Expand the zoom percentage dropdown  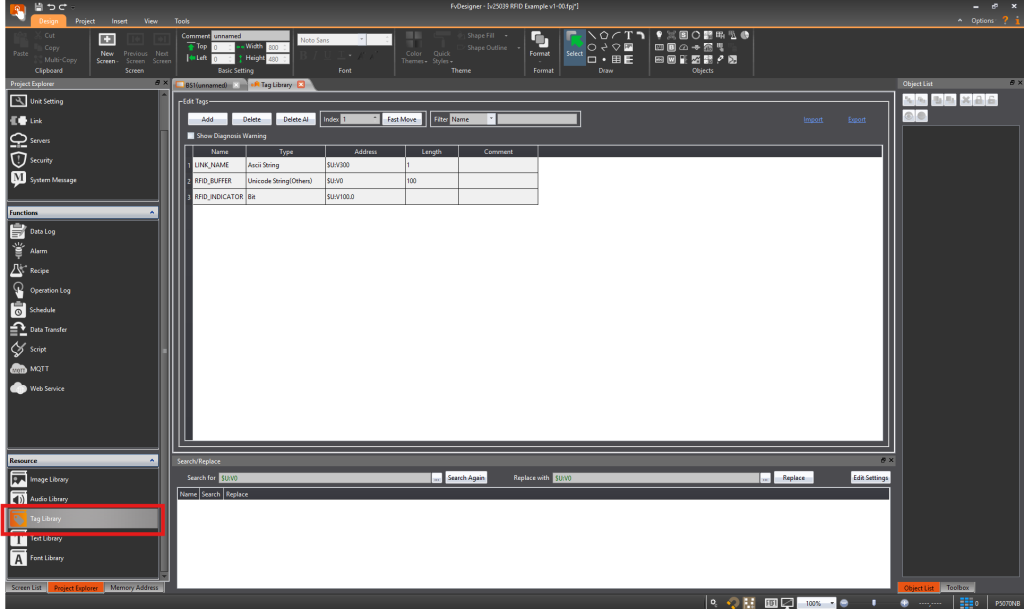pos(830,603)
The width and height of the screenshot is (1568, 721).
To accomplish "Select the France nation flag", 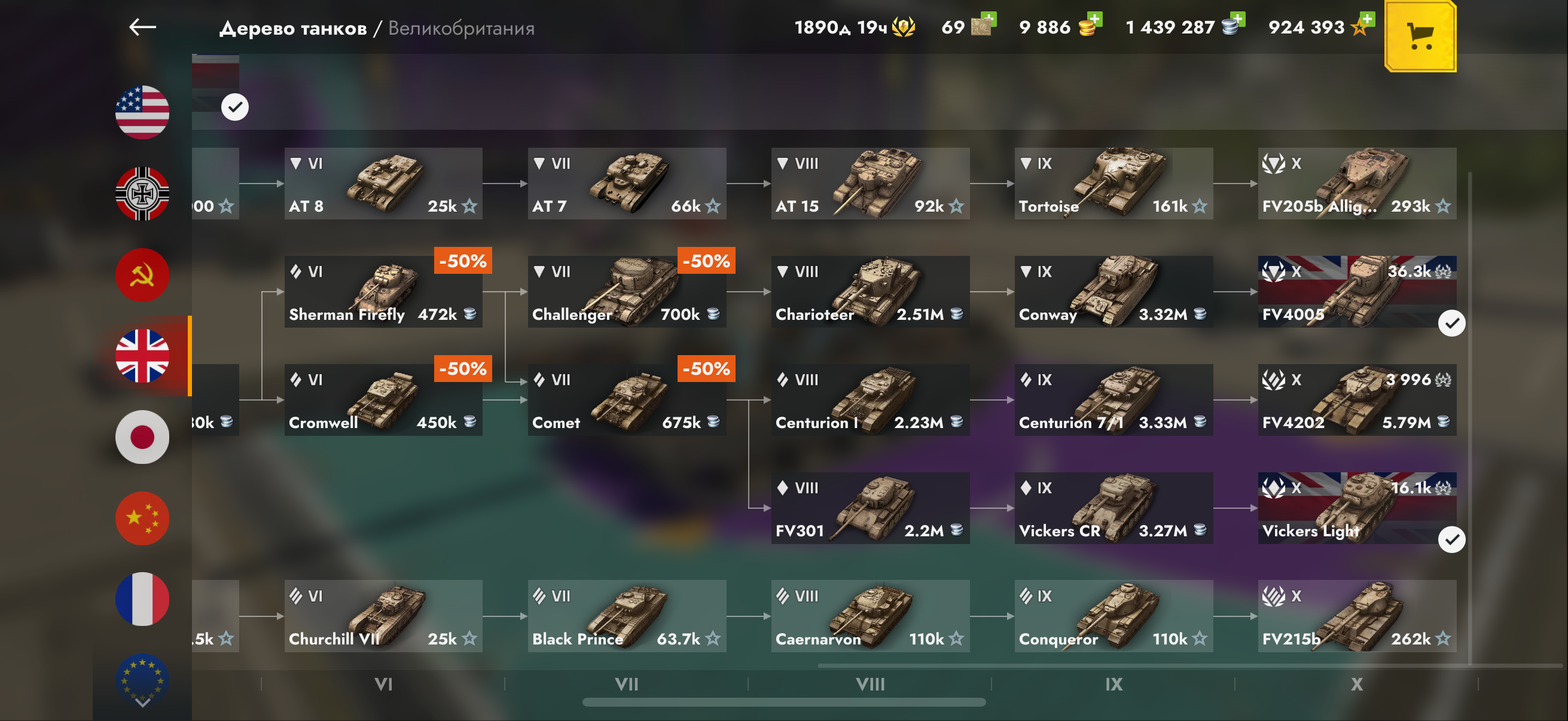I will 142,599.
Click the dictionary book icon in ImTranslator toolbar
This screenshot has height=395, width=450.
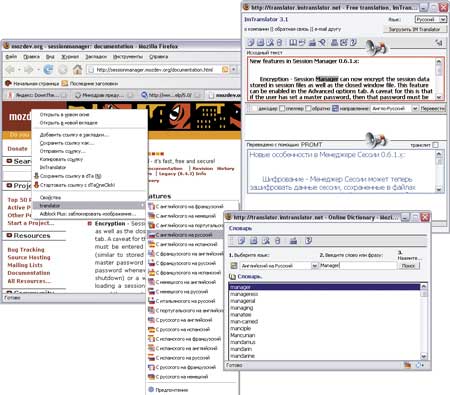(293, 42)
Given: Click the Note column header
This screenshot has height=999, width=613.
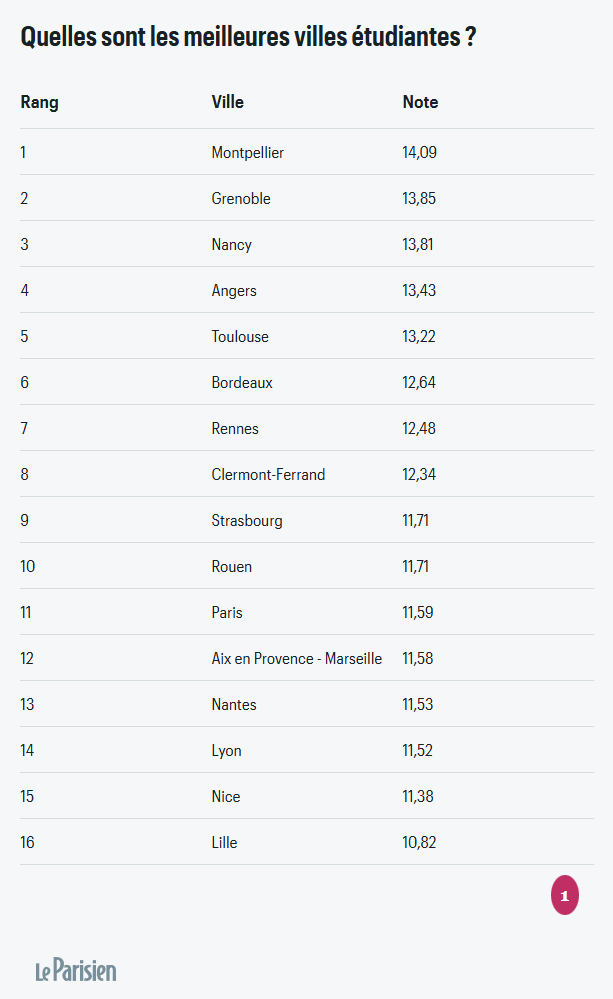Looking at the screenshot, I should click(421, 102).
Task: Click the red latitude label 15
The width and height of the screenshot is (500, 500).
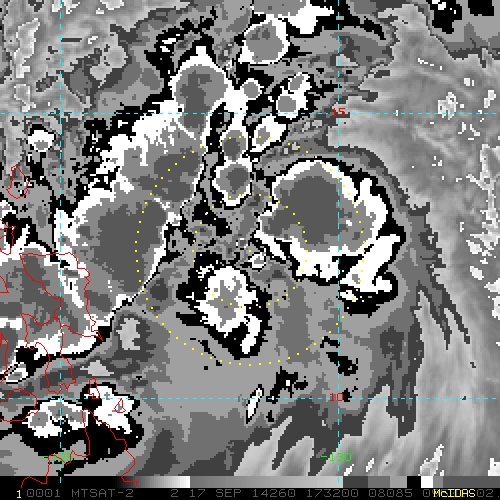Action: pyautogui.click(x=339, y=112)
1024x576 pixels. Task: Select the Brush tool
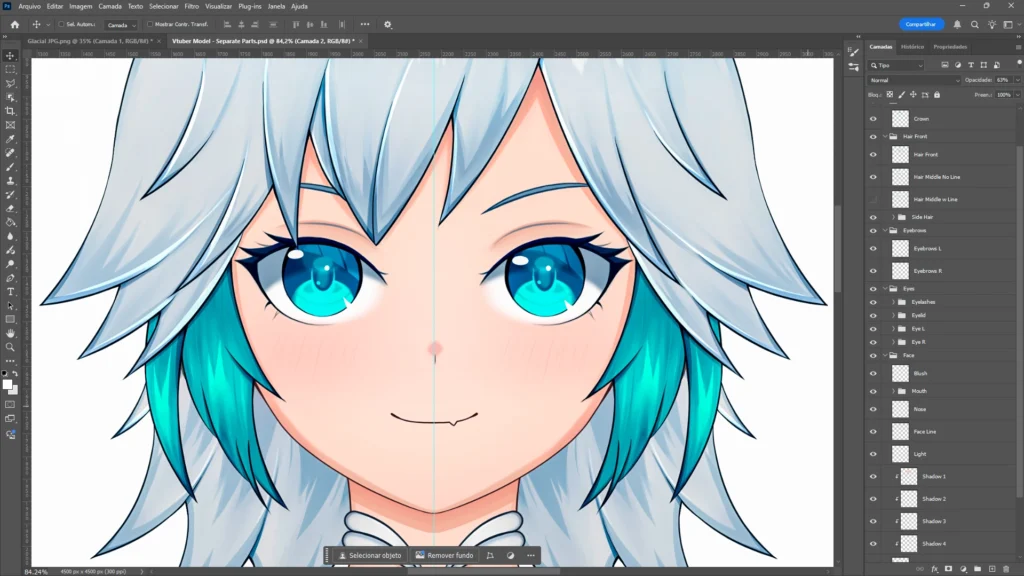(x=11, y=168)
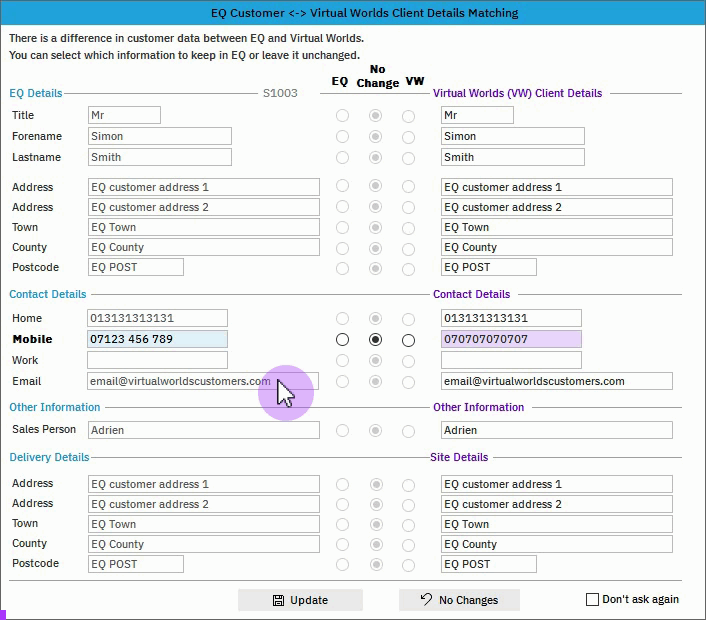The height and width of the screenshot is (620, 706).
Task: Choose the VW radio for Sales Person
Action: [x=408, y=430]
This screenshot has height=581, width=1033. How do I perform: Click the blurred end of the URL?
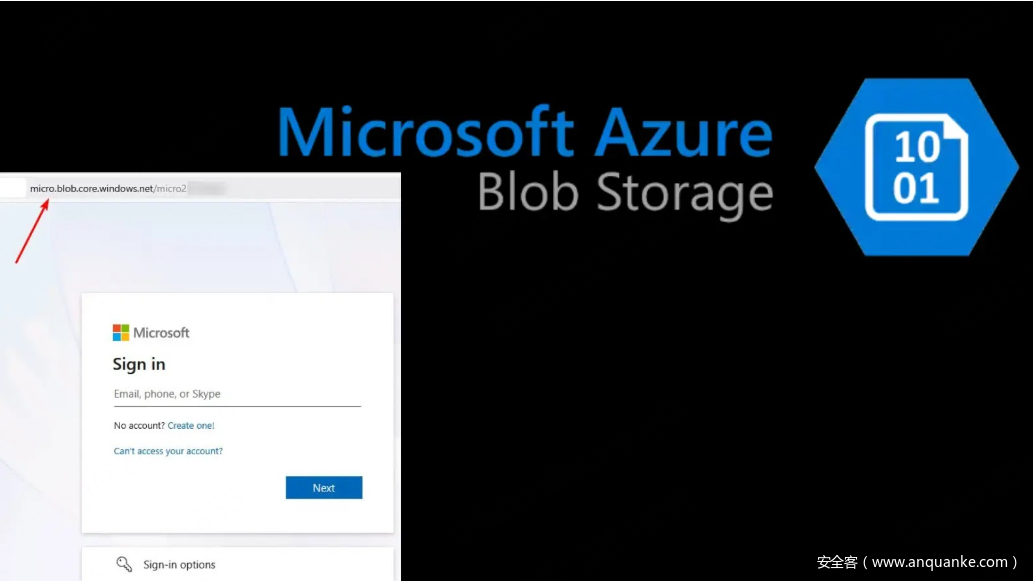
○ ○ ○ ○ ○ ○ ○
WHAT THE TASK REQUIRES: Starting at the line that holds "Given: Click the Note column header", copy each line exactly through the end of the material above, keeping both ends and dropping the pictures.

REPLY:
Given: Click the Note column header
This screenshot has height=999, width=613.
Looking at the screenshot, I should click(421, 102).
Task: Click the red latitude label 15
The width and height of the screenshot is (500, 500).
Action: pyautogui.click(x=339, y=112)
1024x576 pixels. Task: Select the Brush tool
(x=11, y=168)
The height and width of the screenshot is (620, 706).
Task: Choose the VW radio for Sales Person
Action: [x=408, y=430]
This screenshot has height=581, width=1033. How do I perform: Click the blurred end of the URL?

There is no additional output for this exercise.